» **Document passage**:
In the build-up to the FCA assuming responsibility for conduct regulation, questions were asked as to how its supervisory approach would differ to its predecessor. The FCA has assessed its remit as “very clear” and “uncomplicated”. The plethora of material produced in anticipation of the new regulatory structure suggested that the FCA would focus its efforts on ensuring the markets work well for all participants; allowing good firms to make profits, and ensuring product innovation and choice for consumers As the new regulator sought to distinguish itself from its predecessor, firms were warned that a tougher, more intrusive style of supervision would replace the “primarily reactive” culture of the FSA.

» **Excerpted data**:
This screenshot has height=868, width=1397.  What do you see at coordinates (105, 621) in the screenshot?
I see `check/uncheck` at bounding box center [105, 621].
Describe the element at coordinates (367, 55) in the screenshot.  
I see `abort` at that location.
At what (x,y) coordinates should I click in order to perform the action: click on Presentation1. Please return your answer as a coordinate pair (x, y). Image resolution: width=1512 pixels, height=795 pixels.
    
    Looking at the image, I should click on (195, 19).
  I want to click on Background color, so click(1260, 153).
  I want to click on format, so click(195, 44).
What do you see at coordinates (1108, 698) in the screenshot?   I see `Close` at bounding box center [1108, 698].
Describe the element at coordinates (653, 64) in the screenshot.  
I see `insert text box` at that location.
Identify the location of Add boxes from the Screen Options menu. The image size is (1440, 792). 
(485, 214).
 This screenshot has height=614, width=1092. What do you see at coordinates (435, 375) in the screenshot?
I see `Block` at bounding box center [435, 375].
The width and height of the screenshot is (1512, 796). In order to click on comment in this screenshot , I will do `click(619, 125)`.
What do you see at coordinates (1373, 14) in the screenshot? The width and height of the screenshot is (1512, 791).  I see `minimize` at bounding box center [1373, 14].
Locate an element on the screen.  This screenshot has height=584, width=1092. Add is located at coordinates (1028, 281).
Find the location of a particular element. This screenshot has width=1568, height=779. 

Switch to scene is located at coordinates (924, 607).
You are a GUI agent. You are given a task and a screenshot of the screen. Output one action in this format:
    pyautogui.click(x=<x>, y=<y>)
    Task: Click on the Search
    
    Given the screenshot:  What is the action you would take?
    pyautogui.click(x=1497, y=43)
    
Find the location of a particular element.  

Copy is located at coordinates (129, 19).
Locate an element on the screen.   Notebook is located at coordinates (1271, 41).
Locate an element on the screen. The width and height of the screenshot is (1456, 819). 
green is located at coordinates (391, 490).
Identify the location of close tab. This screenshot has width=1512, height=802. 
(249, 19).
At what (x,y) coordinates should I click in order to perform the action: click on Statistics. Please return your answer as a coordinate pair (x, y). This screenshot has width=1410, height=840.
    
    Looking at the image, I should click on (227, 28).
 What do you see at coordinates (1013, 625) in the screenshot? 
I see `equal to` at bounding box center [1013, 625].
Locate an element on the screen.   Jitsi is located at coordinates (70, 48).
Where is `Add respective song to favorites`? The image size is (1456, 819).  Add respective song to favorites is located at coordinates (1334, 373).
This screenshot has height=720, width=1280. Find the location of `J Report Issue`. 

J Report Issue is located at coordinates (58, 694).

» **Brief 1**: In the passage on the FCA's supervisory approach, what two words has the FCA used to describe its remit?
» **Brief 2**: Using the passage on the FCA's supervisory approach, explain why firms were warned that a tougher, more intrusive style of supervision was coming.
» **Brief 3**: Carry the passage on the FCA's supervisory approach forward from its final sentence.

» **Reply 1**: The FCA has described its remit as "very clear" and "uncomplicated".

» **Reply 2**: The new regulator was trying to set itself apart from its predecessor, the FSA. To do so, it would replace the FSA's "primarily reactive" culture with a tougher, more intrusive style of supervision.

» **Reply 3**:
The FCA’s overarching strategic objective is supported by three operational objectives, namely: securing an appropriate degree of protection for consumers; protecting and enhancing the integrity of the financial system; and promoting effective competition in the markets for regulated financial services in the interests of consumers. The FCA also has a free-standing duty to have regard to the importance of taking action to minimise the extent to which regulated business may be used for a purpose connected with financial crime. These objectives and the principles to which the FCA should have regard to in discharging them reflect the Government's new approach to regulation in the wake of the financial crisis. Notably, the requirements that the regulator considers the desirability of facilitating innovation and maintaining the competitive position of the UK are no longer included in FSMA. The financial services industry makes a major contribution to UK GDP and employment. Recognising that an effective regulatory system can attract business, the Treasury Committee, in its report entitled House of Commons Treasury Committee: Financial Conduct Authority, stated that it is important that the new regulatory bodies do not ignore the impact of their actions on the competitiveness of the UK.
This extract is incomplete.